Chicas (« les filles » en espagnol) est le premier film de Yasmina Reza, dramaturge française la plus jouée dans le monde. Il nous plonge au coeur des relations entre trois soeurs et leur mère.
Pila, veuve et amoureuse du gestionnaire de son immeuble, souhaite présenter son « fiancé » Fernand à ses trois filles: Nurya , actrice en vogue que le succès ne fait qu’ilsoler; Aurélia, comédienne de théâtre au bord de l’étouffement; et Christa, l’électron libre aussi enfantine que ses fils.
Ce déjeuner de présentation va être le formidable théâtre de toutes les tensions familiales.
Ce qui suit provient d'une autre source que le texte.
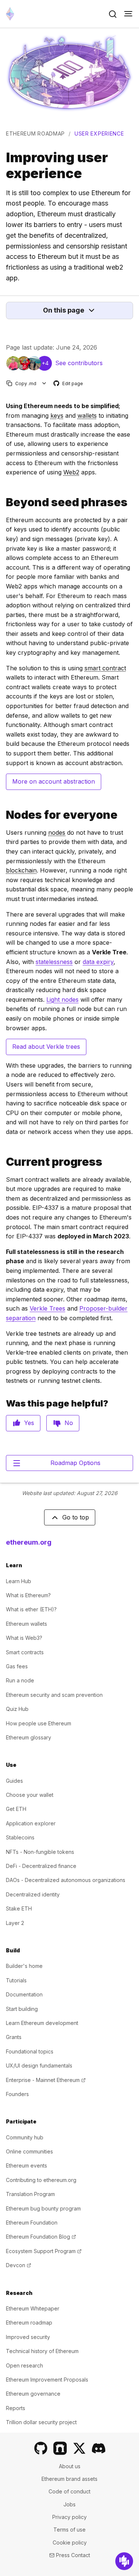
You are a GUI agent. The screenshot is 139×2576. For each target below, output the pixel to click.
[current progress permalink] (3, 1162)
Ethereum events (26, 2165)
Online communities (29, 2151)
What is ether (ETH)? (31, 1609)
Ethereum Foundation (31, 2222)
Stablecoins (20, 1837)
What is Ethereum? (28, 1595)
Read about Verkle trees (46, 1046)
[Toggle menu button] (128, 14)
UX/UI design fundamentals (39, 2065)
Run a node (20, 1680)
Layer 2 (15, 1923)
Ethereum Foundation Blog (41, 2236)
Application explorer (31, 1823)
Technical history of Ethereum (42, 2351)
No (68, 1423)
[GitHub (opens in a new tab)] (40, 2448)
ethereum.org (29, 1542)
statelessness (54, 961)
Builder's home (24, 1966)
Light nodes (62, 999)
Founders (17, 2094)
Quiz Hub (17, 1709)
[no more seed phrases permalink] (3, 502)
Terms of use (69, 2529)
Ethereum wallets (26, 1624)
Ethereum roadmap (35, 133)
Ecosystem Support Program (44, 2251)
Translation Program (30, 2194)
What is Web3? (24, 1638)
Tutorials (16, 1980)
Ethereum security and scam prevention (54, 1695)
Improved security (28, 2337)
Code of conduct (69, 2491)
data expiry (98, 961)
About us (69, 2466)
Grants (13, 2037)
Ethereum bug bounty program (43, 2208)
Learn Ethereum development (42, 2023)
Une scène sur laquelle la moindre étincelle créer un court-circuit affectif violent et faire tout exploser. Les jalousies entre soeurs qui pourtant s’adorent et se confient, les rancoeurs contre la mère, qui elle-même se sent mise de côté par ses filles.
Chicas, c’est comment, au sein de la famille, les allumettes se transforment en incendie; comment personne n’y trouve sa place tout en l’affirmant de toutes ses forces. Mais sans jamais tomber dans le pathétisme. Yasmina Reza met toujours de la comédie dans les scènes les plus tristes : les névroses exacerbées recèlent cette part d’absurde qui les rendent, finalement, drôles.
Le film paraît très long au début avec beaucoup de petits « morceaux » de la vie de chacune. On se demande ce qu’il veut nous dire et ou il nous mène, avant de s’apercevoir qu’il est comme une petite aiguille qui s’enfonce lentement sous la peau. On s’ennuie presque dans le premier quart, mais parce que l’on sent que la crise est proche et qu’en fait, on l’attend avec impatience.
Les actrices sont aussi lumineuses et touchantes les unes que les autres, entre Carmen Maura - égérie de Pedro Almodovar- en mère qui tente de renaître, Emmanuelle Seigner (Nurya) et Valérie Dréville (Aurélia) qui exposent un coeur à vif et Christèle Tual (Christa) en femme épanouie mais perdue. Quant à André Dussollier (Fernand), il rayonne d’humour et de gentillesse en amoureux qui retrouve une seconde jeunesse, et qui se demande, tout de même, où il est tombé…
Le talent de Yasmine Reza s’exerce donc aussi au cinéma, où elle dénoue les fils emmêlés de fil(le)s électriques.